Se ela esperava assustá-lo, com certeza conseguiu, mas de um modo que a assustou também. Ele deu um salto e segurou o pescoço dela com a mão direita. Ao mesmo tempo, com a outra mão, amassou o papel que estava lendo. Durante algum tempo ficou paralisado, olhando para ela. Então, uma expressão de perplexidade e alegria surgiu em seu rosto, substituindo a ferocidade – ferocidade que a fez recuar aterrorizada, como se em toda a sua vida tranqüila jamais tivesse visto coisa semelhante.
– É você! – disse ele, erguendo as sobrancelhas. – E pensar que você veio falar comigo, minha querida, e eu não achei nada melhor pra fazer do que quase estrangulá-la! Venha, querida – e estendeu os braços. – Quero que você esqueça isso.
Mas ela ainda não conseguira esquecer aquele olhar de medo culpado que vira no rosto dele. Seu instinto feminino dizia-lhe que aquele arroubo não era apenas o medo normal de um homem que se assusta. Culpa – era isso – culpa e medo.
– Acredite, eu estava com o pensamento longe. E você entrou tão de mansinho, com esses seus pezinhos lindos...
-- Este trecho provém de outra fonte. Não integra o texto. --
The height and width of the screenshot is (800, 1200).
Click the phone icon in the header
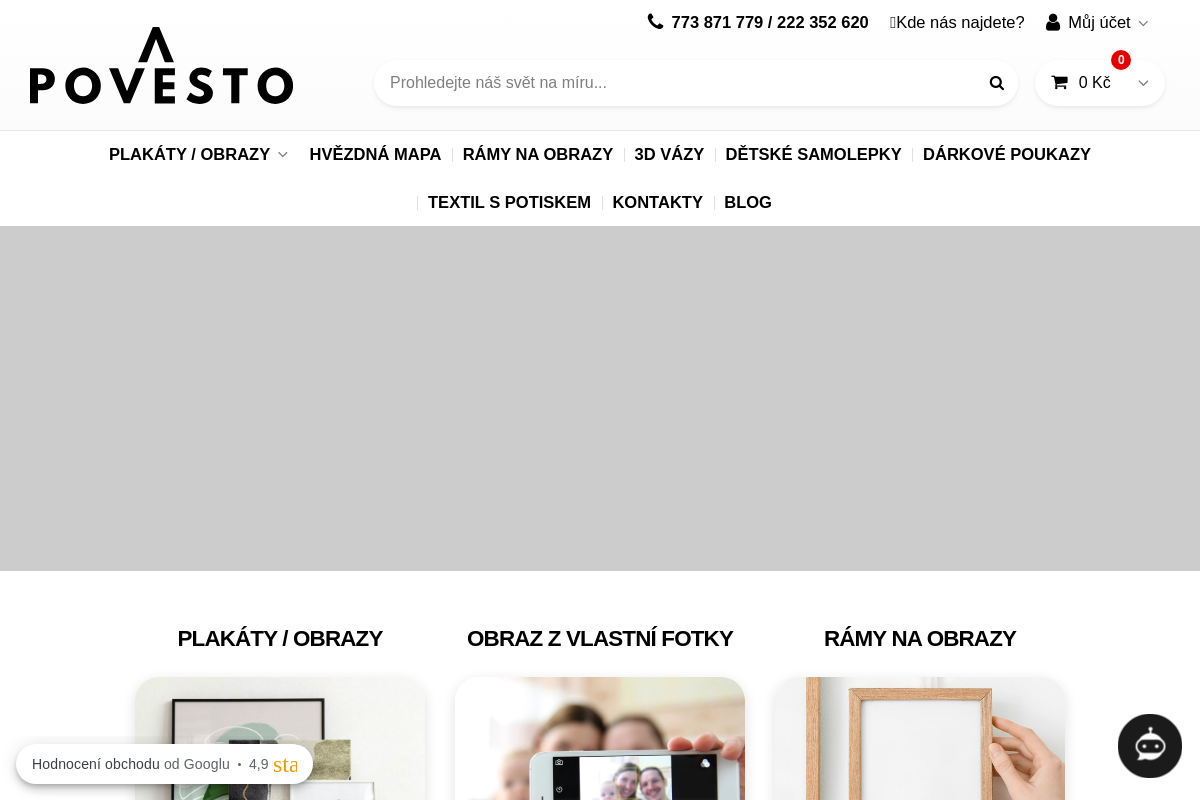click(655, 21)
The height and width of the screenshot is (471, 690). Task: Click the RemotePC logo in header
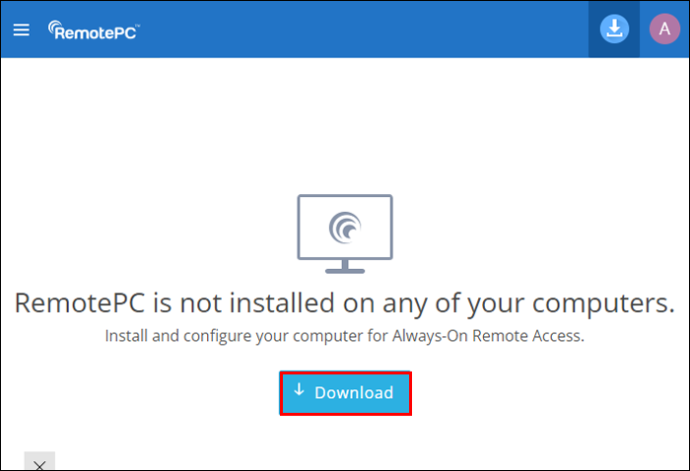(x=94, y=30)
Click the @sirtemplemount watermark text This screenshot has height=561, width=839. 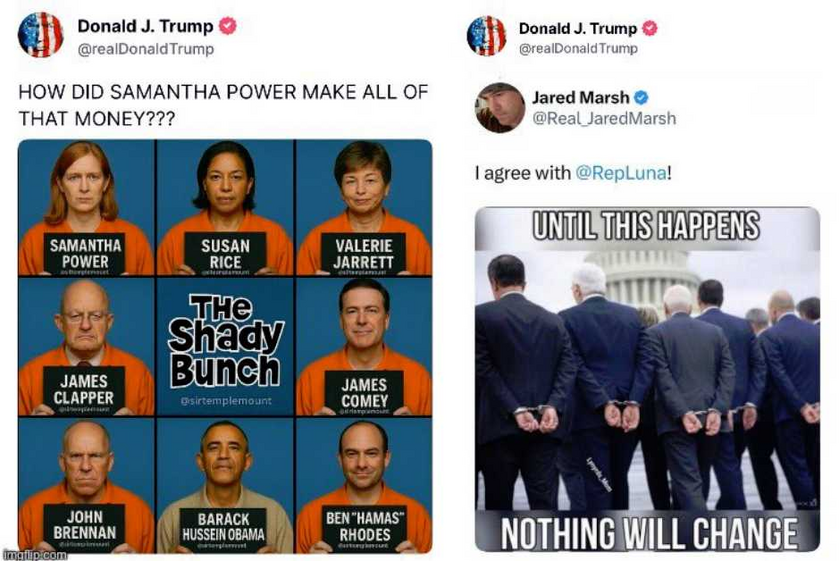[225, 400]
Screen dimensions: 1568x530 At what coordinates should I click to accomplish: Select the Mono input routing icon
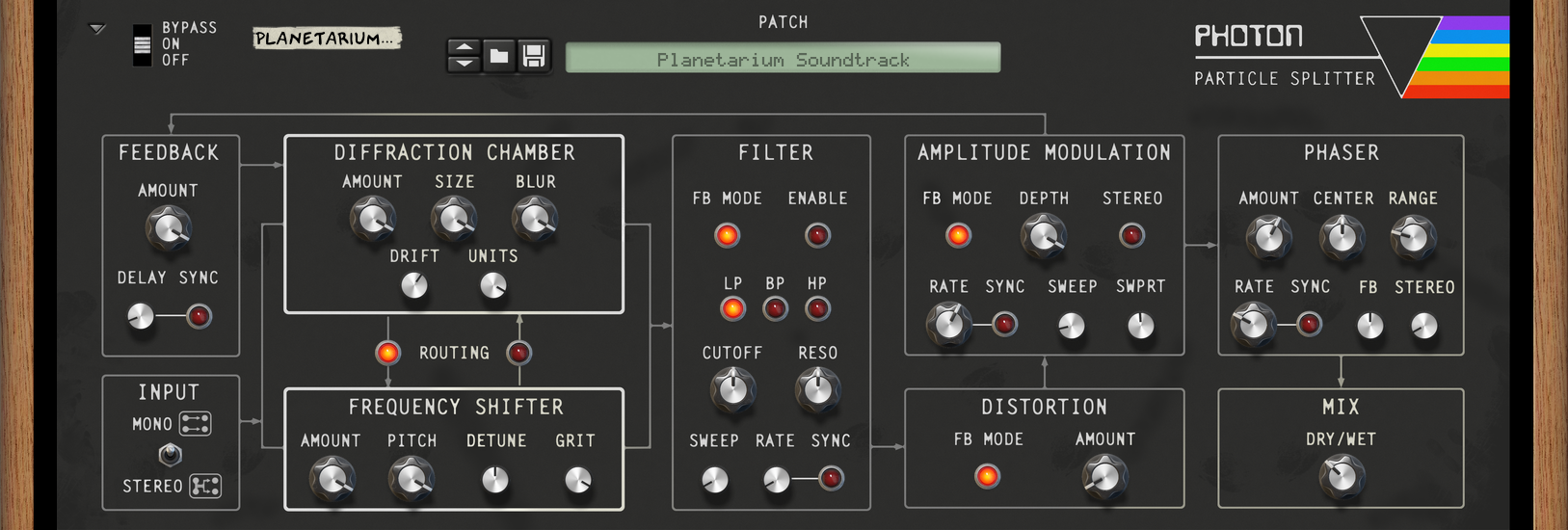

– Não, não. Foi mais que isso, Jack. – Então uma súbita suspeita a dominou. – Deixe-me ver aquela carta que você estava escrevendo.
– Ah, Ettie, não posso fazer isso.
A suspeita transformou-se em certeza.
– É para outra mulher! – ela gritou. – Sei que é. Que outro motivo você teria para escondê-la de mim? Como vou saber se não é casado, você que é novo por aqui e ninguém o conhece?
– Não sou casado, Ettie. Eu lhe juro que não sou. Você é a única. Eu juro, em nome de Cristo!
Ele estava pálido, falando com tanta sinceridade que ela não podia fazer outra coisa a não ser acreditar nele.
– Então por que você não me mostra a carta?
– Vou lhe explicar – ele disse. – Prometi não mostrar essa carta a ninguém, e do mesmo modo como não quebraria um juramento que tivesse feito a você, tenho de manter minha palavra. É assunto da Loja, e nem para você eu posso mostrar. E se eu me assustei quando pôs a mão no meu ombro, será que você não entende que poderia ter sido a mão de um detetive?
Ela sentiu que ele estava falando a verdade. Ele a envolveu em seus braços e afastou de vez seus temores e dúvidas ao beijá-la.
– Sente-se aqui perto de mim. É um trono muito feio para uma rainha como você, mas é o único que seu pobre amor pode lhe oferecer. Ele lhe dará algo melhor um dia desses. Acho que sim. Agora você está calma de novo, não está?